27th July 2015
Anthony Rayner, co-manager of Miton’s multi-asset fund range, compares Chinese and Western responses to crises in equity markets…
The Chinese equity market started to rally last year, in anticipation of easier fiscal and monetary policy, as the authorities signalled their desire to boost growth. Irrational exuberance quickly spread and Chinese investors, initially encouraged by the authorities, pushed the market sharply higher.
This year, policy makers started to become concerned over the leverage building up in the market and they intervened, bringing the market lower. Currently their focus is on reducing the excesses, whilst ensuring that systemic risks do not rise.
Much of the Western press is keen to emphasise the absurdity of these events and how well they illustrate the naivety of the Chinese government. So, to start off on a more objective footing, it might be helpful to recognise some of the similarities to the Western model.
Indeed, while the scale of the excesses and the degree of intervention are different (for example denying shareholders the right to sell shares), the philosophy of intervention in financial markets has been well-honed in developed economies.

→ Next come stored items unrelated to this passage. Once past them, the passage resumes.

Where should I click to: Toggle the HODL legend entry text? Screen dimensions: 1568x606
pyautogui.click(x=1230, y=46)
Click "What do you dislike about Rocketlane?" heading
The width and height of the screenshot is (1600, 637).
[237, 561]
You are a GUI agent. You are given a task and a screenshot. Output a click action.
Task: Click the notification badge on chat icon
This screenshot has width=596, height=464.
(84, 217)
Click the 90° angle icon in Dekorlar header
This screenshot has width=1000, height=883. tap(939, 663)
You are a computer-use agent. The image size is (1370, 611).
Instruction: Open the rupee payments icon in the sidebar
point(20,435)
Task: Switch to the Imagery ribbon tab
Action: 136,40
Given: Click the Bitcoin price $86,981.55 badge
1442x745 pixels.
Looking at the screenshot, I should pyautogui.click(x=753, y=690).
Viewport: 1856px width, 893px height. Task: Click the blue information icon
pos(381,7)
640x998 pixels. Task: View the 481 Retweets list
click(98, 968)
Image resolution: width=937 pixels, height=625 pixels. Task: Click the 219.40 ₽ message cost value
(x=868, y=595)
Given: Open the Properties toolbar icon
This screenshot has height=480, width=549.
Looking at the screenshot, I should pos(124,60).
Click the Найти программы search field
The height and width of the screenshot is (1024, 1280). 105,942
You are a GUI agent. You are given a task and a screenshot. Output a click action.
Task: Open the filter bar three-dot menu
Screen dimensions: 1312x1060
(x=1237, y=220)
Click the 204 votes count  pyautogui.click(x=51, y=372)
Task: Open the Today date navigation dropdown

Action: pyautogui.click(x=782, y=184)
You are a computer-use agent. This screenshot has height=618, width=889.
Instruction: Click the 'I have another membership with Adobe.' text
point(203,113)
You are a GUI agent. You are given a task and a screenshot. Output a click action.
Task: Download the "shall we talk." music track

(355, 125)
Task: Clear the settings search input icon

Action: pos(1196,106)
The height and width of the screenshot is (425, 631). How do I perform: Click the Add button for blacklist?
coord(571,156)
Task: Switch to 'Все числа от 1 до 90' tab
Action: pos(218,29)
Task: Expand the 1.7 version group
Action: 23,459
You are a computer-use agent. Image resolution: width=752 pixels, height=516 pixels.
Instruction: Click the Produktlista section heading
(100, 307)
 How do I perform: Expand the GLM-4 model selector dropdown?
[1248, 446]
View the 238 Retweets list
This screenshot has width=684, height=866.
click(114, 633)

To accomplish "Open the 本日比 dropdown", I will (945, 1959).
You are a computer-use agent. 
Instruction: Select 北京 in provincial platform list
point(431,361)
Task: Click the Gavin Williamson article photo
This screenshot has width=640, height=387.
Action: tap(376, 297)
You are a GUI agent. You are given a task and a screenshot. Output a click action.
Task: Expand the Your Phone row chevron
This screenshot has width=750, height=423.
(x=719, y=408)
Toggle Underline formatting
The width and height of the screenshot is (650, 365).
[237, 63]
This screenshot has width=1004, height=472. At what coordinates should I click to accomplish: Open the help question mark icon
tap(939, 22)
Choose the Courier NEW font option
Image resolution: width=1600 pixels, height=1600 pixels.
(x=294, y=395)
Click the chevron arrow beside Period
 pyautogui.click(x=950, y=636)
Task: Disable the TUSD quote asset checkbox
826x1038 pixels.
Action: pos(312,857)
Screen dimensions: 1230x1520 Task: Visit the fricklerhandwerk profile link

Many choose to overlook that official interest rates have been manipulated for years by Western central banks, rather than set by the market, and that their use has led to numerous asset price bubbles, including housing, TMT and bonds. Even central bank action post the Great Financial Crisis (GFC), which has more explicitly manipulated financial markets, seems to be ignored when pouring scorn on the Chinese authorities.
Intervention by the authorities globally has defined markets since the GFC, and this includes China. Just as European Central Bank (ECB) head, Mario Draghi declared he would “do whatever it takes”, so the Chinese authorities have made it clear that they are ready to intervene if systemic risks rise. In addition, well-flagged policy action in developed economies has been leading to investors herding into crowded trades and leading to less stable markets. This also has clear parallels with China.
There are, of course, many differences to highlight as well. For example, that the Chinese authorities have more capacity to intervene, this compares starkly with the ECB, where their structure often leads to a slower, more measured response. Many also assume that such stockmarket falls would necessarily have a serious negative wealth effect on the broader economy but this is also a lazy assumption. Unlike the US and the UK, equities are not a large component of wealth in China and the economy is still very much led by investment, rather than consumption.
Going forward, it seems pretty clear that the authorities will intervene if they believe further deleveraging is leading to materially higher systemic or regional market risk. There remain questions around the second order impact on the Chinese and regional economies, and the global economy, through trade and financial linkages. Part of the answer will lie in how the Chinese stockmarket pans out in the second half of the year, but more generally we feel visibility is poor.
As far as our portfolios are concerned, we have minimal direct exposure to Asia ex Japan, due to an unfavourable risk reward profile, or to commodities, which we feel will continue to struggle in an environment of higher US rates and a stronger US Dollar, never mind a Chinese economy that might well be slowing. Elsewhere, we continue to keep an eye on second order effects, such as auto exports to China, as we have a number of exposures to auto related companies.